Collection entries
--- START ---
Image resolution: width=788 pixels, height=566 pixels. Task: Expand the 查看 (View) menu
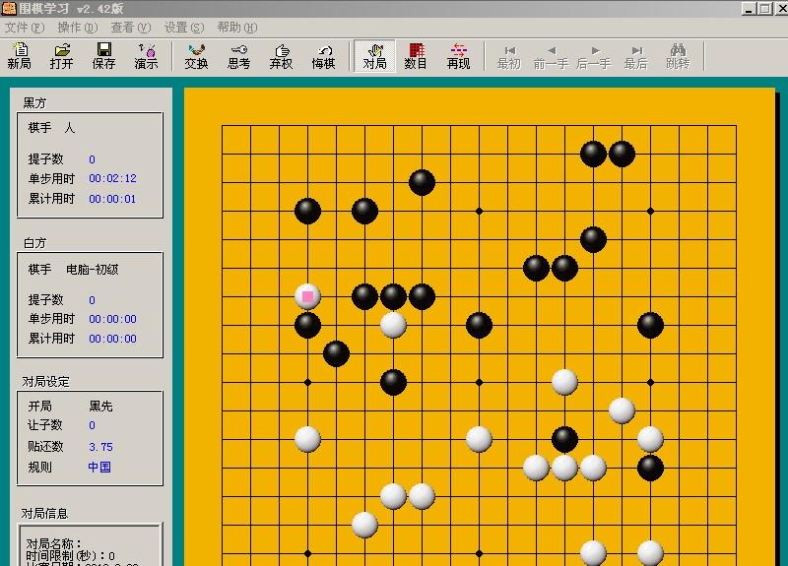(x=130, y=28)
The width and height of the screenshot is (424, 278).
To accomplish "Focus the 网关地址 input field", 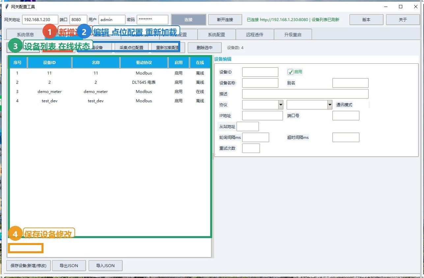I will (x=40, y=20).
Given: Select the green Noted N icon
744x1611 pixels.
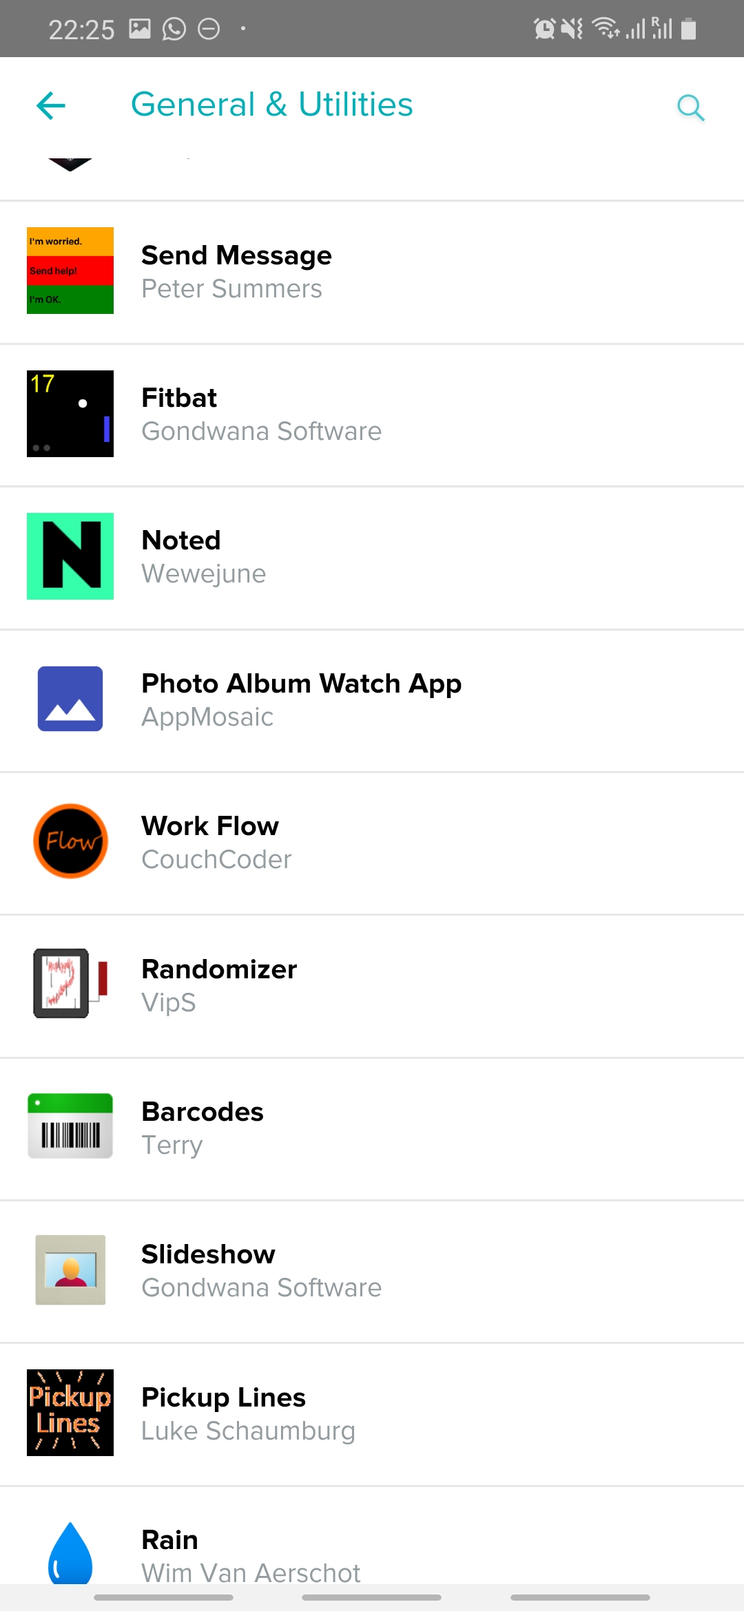Looking at the screenshot, I should pyautogui.click(x=70, y=556).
--- END ---
• [Action item]: Reproduce exactly the lines from the one containing "Given: Select the green Noted N icon" through the last line of the records, both included, leaving out every picture.

• [Reply]:
Given: Select the green Noted N icon
744x1611 pixels.
Looking at the screenshot, I should pyautogui.click(x=70, y=556).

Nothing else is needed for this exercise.